Лики творчества. Из книги 4 (сборник)
Максимилиан Александрович Волошин
«Идею славы ложно соединяют с образом крыльев. Чаще она является могильной плитой, под которой погребают живого.
Когда поэт становится в глазах публики «автором» такого-то произведения, ему бывает очень трудно выкарабкаться из-под этой плиты…»
Максимилиан Волошин
Лики творчества. Из книги 4 (сборник)
Город в поэзии Валерия Брюсова
Идею славы ложно соединяют с образом крыльев. Чаще она является могильной плитой, под которой погребают живого.
Когда поэт становится в глазах публики «автором» такого-то произведения, ему бывает очень трудно выкарабкаться из-под этой плиты.
Не менее тяжело бывает стать поэтом определенной области переживаний и явлений: поэтом ли «перепевших созвучий», или «поэтом „прекрасной дамы“», поэтом «половых извращений», или «поэтом города».
За Валерием Брюсовым утвердилась в настоящее время в русской литературе слава поэта города. Мне хочется проверить, по справедливости ли Брюсов заслужил эту тяжелую деревянную колодку, в которой критики хотят замкнуть его руки и шею.
Город, действительно, неотвязно занимает мысли Брюсова, и половина всего, что он написал, так или иначе касается города.
Но для того чтобы иметь право называться поэтом того или иного, надо глубоко любить и творчески воссоздавать это в слове.
Никак нельзя назвать, например, Иоанна Крестителя поэтом Ирода, а Виктора Гюго поэтом Наполеона Третьего.
Отношение Валерия Брюсова к городу при первом взгляде очень сложно и противоречиво.

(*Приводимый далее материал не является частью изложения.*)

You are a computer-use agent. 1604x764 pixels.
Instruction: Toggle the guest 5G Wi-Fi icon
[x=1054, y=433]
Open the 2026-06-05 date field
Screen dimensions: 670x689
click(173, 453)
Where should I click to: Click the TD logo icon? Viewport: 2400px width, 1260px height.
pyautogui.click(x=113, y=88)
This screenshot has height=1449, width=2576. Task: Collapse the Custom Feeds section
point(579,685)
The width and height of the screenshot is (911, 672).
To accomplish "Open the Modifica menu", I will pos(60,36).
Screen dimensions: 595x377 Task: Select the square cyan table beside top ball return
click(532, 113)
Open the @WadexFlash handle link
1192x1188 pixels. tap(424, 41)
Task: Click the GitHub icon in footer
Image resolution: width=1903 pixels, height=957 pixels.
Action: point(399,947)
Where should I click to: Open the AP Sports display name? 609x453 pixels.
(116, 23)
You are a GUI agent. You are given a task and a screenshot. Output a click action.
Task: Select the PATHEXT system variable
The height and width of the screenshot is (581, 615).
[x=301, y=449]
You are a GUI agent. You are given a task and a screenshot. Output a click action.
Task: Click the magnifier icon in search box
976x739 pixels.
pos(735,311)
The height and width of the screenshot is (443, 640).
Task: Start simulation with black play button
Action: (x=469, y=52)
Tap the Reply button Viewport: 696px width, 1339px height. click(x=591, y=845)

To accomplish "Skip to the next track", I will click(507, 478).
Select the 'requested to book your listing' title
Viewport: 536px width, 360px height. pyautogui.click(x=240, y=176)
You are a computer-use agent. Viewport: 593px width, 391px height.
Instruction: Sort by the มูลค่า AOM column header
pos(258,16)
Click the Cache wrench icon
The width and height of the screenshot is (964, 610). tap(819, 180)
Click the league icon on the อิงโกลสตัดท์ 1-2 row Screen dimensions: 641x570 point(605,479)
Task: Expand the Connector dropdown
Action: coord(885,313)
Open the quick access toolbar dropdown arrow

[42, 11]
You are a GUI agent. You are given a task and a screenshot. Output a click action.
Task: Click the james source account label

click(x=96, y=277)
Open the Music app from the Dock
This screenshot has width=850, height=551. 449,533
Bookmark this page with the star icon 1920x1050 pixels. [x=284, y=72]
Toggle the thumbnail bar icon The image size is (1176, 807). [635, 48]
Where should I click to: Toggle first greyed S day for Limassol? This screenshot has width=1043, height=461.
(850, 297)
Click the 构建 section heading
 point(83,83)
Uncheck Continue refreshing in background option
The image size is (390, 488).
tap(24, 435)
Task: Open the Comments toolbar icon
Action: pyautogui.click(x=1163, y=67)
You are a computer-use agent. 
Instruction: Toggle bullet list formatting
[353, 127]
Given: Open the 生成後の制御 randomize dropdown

Он то страстно призывает его: «Гряди могущ и неведом – быть мне путем к победам!». То призывает варваров на разрушение его и восклицает: «Как будет весело дробить останки статуй и складывать костры из бесконечных книг!».
Попытаюсь последовательно выяснить отношение его к городу прошлого, к городу современному и городу будущего.
В поэме «Замкнутые»[1 - У Волошина ошибочно: «Заклятые».] отношение его к городу прошлого сказалось вполне законченно. Безвестный город рисует он в ней, старинный и суровый. Он живет одним воспоминанием о жизни и порвал связь с миром современным. Это как бы сама идея старого средневекового европейского города.
Город этот безнадежно замкнут горами и морем, он весь кажется «обветшалым зданием, каким-то сказочным преданием о днях далекой старины». Он «объят тайной лет», «угрюм и дряхл, но горд и строен»…
Из серых камней выведены строго,
Являли церкви мощь свободных сил.
В них дух столетий смело воплотил
И веру в гений свой и веру в Бога.
Передавался труд к потомкам от отца,
Но каждый камень, взвешен и измерен,
Ложился в свой черед, но замыслу творца,
И линий общий строй был строг и верен,
И каждый малый свод продуман до конца.
Строфа эта является в поэзии Брюсова наиболее полным выражением его представлений об архитектуре. Вообще же, говоря о городе, он почти никогда не касается архитектуры, а только называет: площади, аркады, скверы, лестницы, окна, своды… Этот текст указывает на то, что к архитектуре он относится, как к мертвой математической формуле. Если постараться представить себе этот собор, созидаемый им, то пред глазами встанут скучные чертежи Виоле-ле-Дюка или подавляющая тоска Кельнского собора. То, что каждый свод «был продуман до конца», что все камни сложились в свой черед, что строй линий при передаче от одного поколения к другому оставался «строг и верен», – все это исторически неверно. Брюсов обманывает нас – это не настоящий старый город, это новый город. Как ветвистые растения, как сплетение кораллов, росли старые соборы, забывались, изменялись замыслы зачинателя, новые века вносили новые стили, нарушались пропорции, башни недостраивались. И в этом хаосе была гармония, в нарушении строя сказывался гений городов. Разве можно сравнить скучную последовательность Кельнского собора, исправленного и законченного в XIX веке разными германскими Виоле-ле-Дюками, с любым из безвестных соборов Франции, полуразрушенных, незаконченных, но певучих, вдохновленных и крылатых?
Архитектура – не человеческое искусство. Пусть художник чертит план. Пусть рабочие складывают камни.